Learning to Love … Myself

I have this friend… actually this person is one of my best friends… and they said something to me that stuck, and this idea has been rolling around in my mind as I worked on formulating a way to put it into words. Not sure if I will succeed, but I think I am ready to write about it now.

They told me that no one can ever truly love ME… until I love myself.

I have to tell you, at first this ticked me off… of COURSE I love myself, I’ve been working on it for years.. D’Uh.. But of course, the thought niggled at my brain for ages… DO I love myself? What does it mean to love yourself? How can I be sure? GAH WHAT IS LOVE!

Basically, in typical Shannon fashion, I over-analyzed this one sentence for weeks… So here is what my wonky doodle brain has come up with.

I am officially a work in progress!

When it comes right down to it, if you compare how I treat myself now, to how I treated myself in the past… I definitely love myself. In the past, I truly hated almost every aspect of myself… and I’m talking as far back as I can remember. I hated myself as a child, and as a teenager this morphed into a deeper hatred and a lack of confidence… I was sure that I deserved every shitty thing that had happened, or was happening to me… I got REALLY good at faking a smile and convincing everyone around me I was OK.

This act lasted…. well for years. I’m not saying my whole life was an act… but the Shannon  you saw around people, was the me who shoved all the pain into a tight ball deep inside so that I could get through the day… I would ignore the pain, pretend it wasn’t there, that it wasn’t a part of me… until I got home and cried. I wished for years that I would just not wake up. I didn’t want to kill myself, because that would let so many people down…. but if only I could just not wake up…. Well then, the pain would stop, and it wouldn’t even be my fault right?

ANYWAY you know all this, so I shall skip ahead to NOW.

Do I love myself? If I’m being overly harsh and blunt.. the answer is, most days I truly do… but there are still the odd days here or there where the depression takes over and my view get’s dark and hazy and I just want to crawl into bed and pull the covers over my head and pretend the world isn’t there.

With that said though, those days are getting fewer and further between. *Insert ALL the happy dances here*

I have begun to make myself a priority, and I now do things, simply because it’s what I want to do in that moment. I have stopped giving so much of myself away to other people, and building up the reserve in my heart. Don’t get me wrong, I still shower my nearest and dearest with all the love in the world because they are amazing and deserve it… but let’s just say, I’m more reserved on who falls into the nearest and dearest category now LOL.

I’m getting better at saying NO… though I still feel a twinge of sadness when I have to say it, but it’s something I’ve been working on.

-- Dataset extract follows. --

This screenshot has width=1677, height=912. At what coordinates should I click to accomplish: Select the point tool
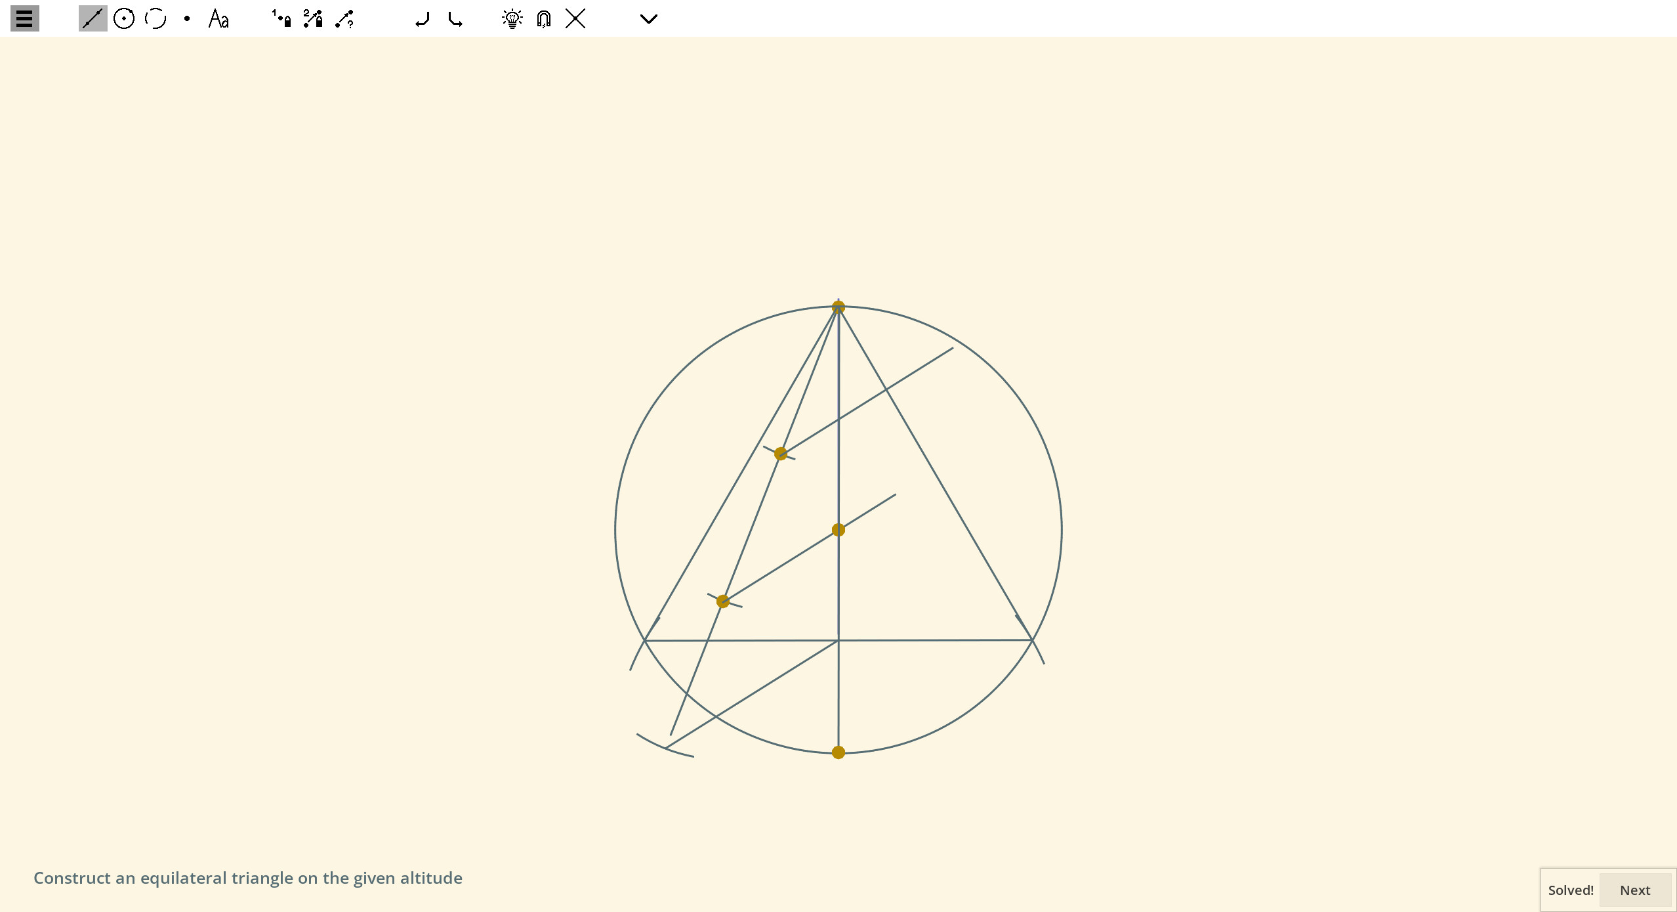pos(186,18)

Also, even though it costs me 50$ a month, I joined a gym… I haven’t been a member of a gym in about 5 years because quiet frankly, I didn’t think I was worth spending the money on. I’ve missed the gym this whole time… but money is money, and there is never enough… so Money always went towards other things, other people, anything but myself…. Well eff that shizz.. I’m back at the gym and loving it more than ever before. I find I miss the gym on the days that I can’t work out.. it’s only 30 mins at curves, so it doesn’t even take a big chunk of time… but it pumps me up, makes me feel alive, and like I am doing something just for myself. For me, a trip to the gym is akin to going to a spa (which I still haven’t done yet… but it’s on my list of things to do!)… It benefits no one but myself… it is a purely selfish thing that I do… and I LOVE it!

Also, the gym is right next to the ceramics and glass work workshop… and I have twice now gone into create art because you know what… I really love art, and making beautiful things… so I did it!

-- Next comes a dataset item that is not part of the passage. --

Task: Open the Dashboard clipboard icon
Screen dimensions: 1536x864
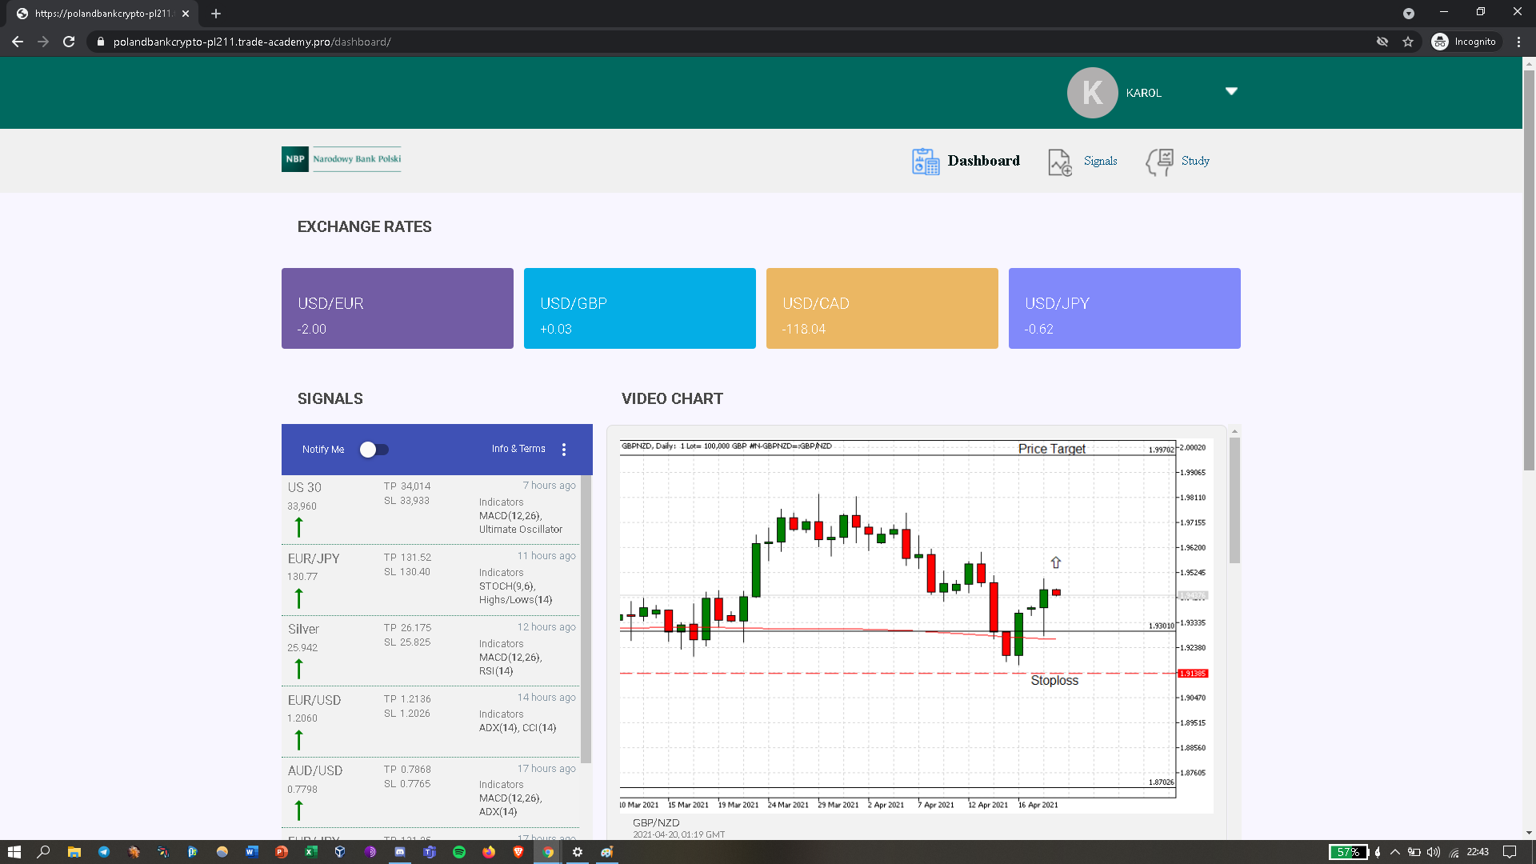Action: coord(926,162)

And not only that… but I actually find I look pretty in pictures now! .. ME… the girl who used to cringe at the mere mention of photo… thinks that the pics of herself that have gone up on Facebook recently look pretty. How vain is that? LOL.

I even bought myself new makeup… and earrings… Not that I wear makeup every single day…. I like the au natural look… but when I want to dress it up a bit, I do! And I don’t hide myself away anymore.

So there you go… I’m a work in progress, and probably always will be. I firmly believe that as humans we constantly evolve, and if we don’t put time and effort into working on ourselves, that we just grow stagnant and boring. I will forever be a work in progress…. but I am OK with that.

And for the record… I love love, and I love all the people who I love with my whole heart <3 So if you’re in that special group…. I am sending you super attack hugs, because you are freaking awesome, and you better not forget it!  Thanks for everything.